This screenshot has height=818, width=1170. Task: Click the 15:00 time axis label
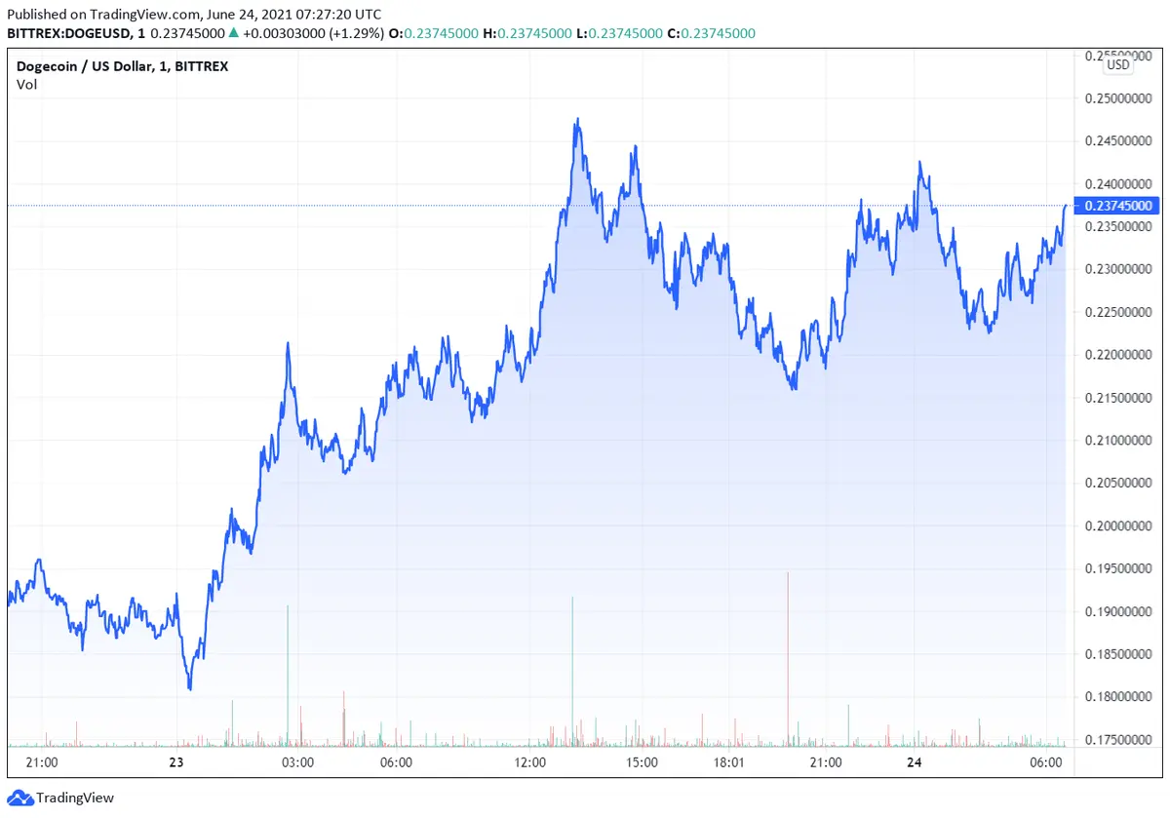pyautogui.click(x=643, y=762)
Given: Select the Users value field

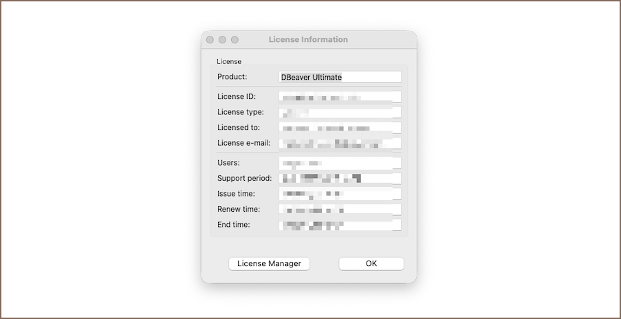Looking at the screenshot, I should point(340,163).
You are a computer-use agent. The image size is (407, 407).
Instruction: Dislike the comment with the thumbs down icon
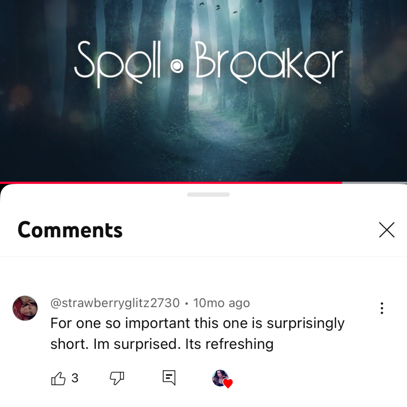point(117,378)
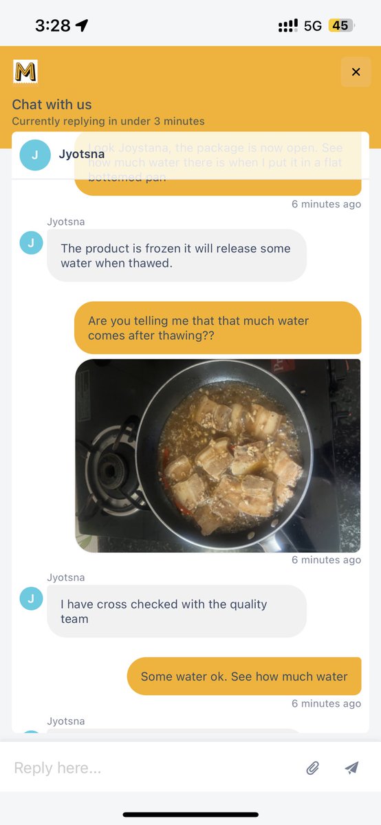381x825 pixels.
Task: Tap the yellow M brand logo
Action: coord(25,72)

★ ★ ★ ★

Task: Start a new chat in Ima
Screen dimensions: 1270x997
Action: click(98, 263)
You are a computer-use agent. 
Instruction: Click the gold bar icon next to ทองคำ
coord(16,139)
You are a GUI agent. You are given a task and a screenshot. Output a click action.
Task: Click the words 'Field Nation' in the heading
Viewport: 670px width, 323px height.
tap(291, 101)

★ ★ ★ ★

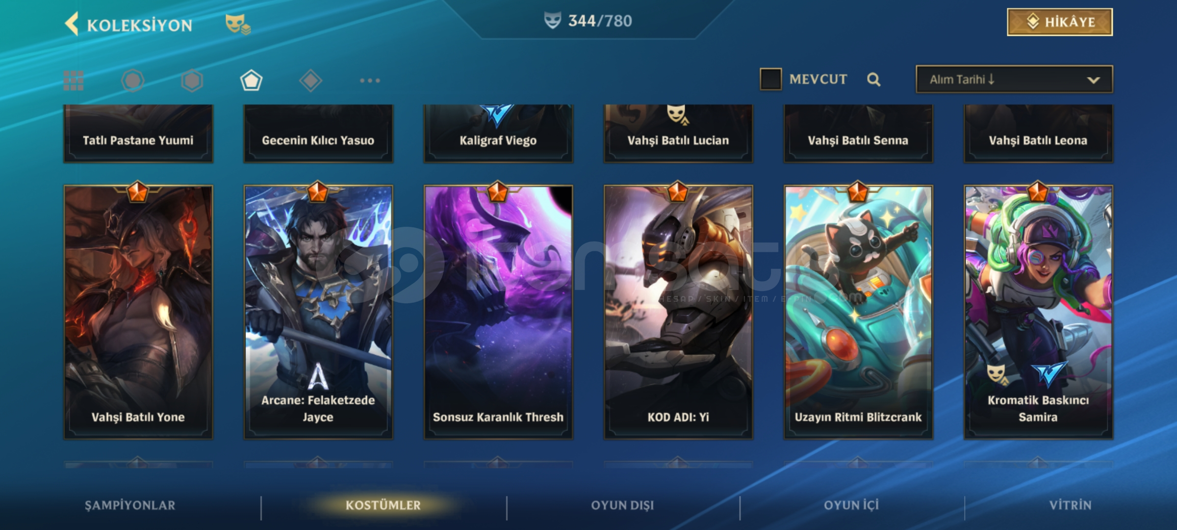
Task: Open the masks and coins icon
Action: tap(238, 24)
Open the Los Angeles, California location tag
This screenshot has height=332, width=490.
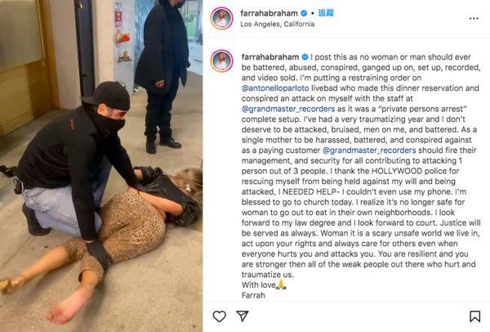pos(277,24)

★ ★ ★ ★

▶ **THE PROBLEM**
What is the number of lines in the records that hold the word "agent"? Answer with that number by itself.

▶ **WRITTEN ANSWER**
3